Sixth grade Humanities (Language Arts and Social Studies are combined) focuses on the elements of culture by studying societies within the United States and across the globe.  This class studies the geographical, economical, and cultural influences within a society and looks at the impact of change on a society.  Students first look at themselves to help them identify specific aspects that are common to all cultures before making comparisons between people from different cultural backgrounds.  As budding anthropologists, students explore the concept of multiple perspectives as they turn their attention to cultures outside of the United States. Embedded in the curriculum are the five major concepts of geography: location, place, human/environment interactions, movement, and regions. Using a thematic approach, students learn how people’s identities can be positively and negatively influenced by a society’s beliefs and its laws as well as how individuals who challenge and organize against unjust actions become upstanders in their community.  
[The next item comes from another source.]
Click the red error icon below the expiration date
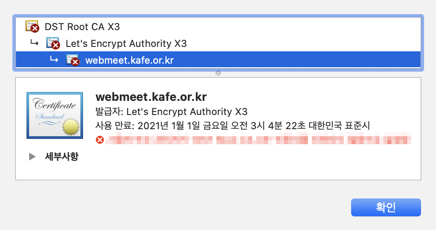This screenshot has height=230, width=436. [x=100, y=139]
All the while, students will tend to the mechanics of reading and writing. Students study the tactics of great readers, learning to be aware of their thought process while they read. Students will work hard on sentence structure, grammar, vocabulary, and supporting ideas with adequate details when they write. At the same time, a wide variety of innovative projects that encourage creative problem solving and often use cutting edge applications allow them to demonstrate understanding in unique and exciting ways. Humanities provides a collaborative, challenging, and dynamic introduction to a Beaver education.

Possible Texts: George by Alex Gino; The Breadwinner by Deborah Ellis; Pashmina by Nidhi Chanani; Refugee by Alan Gratz; King and the Dragonflies by Kacen Callender; March: Book One by John Lewis and Andrew Aydin; The Boy at the End of the World by Greg van Eekhout.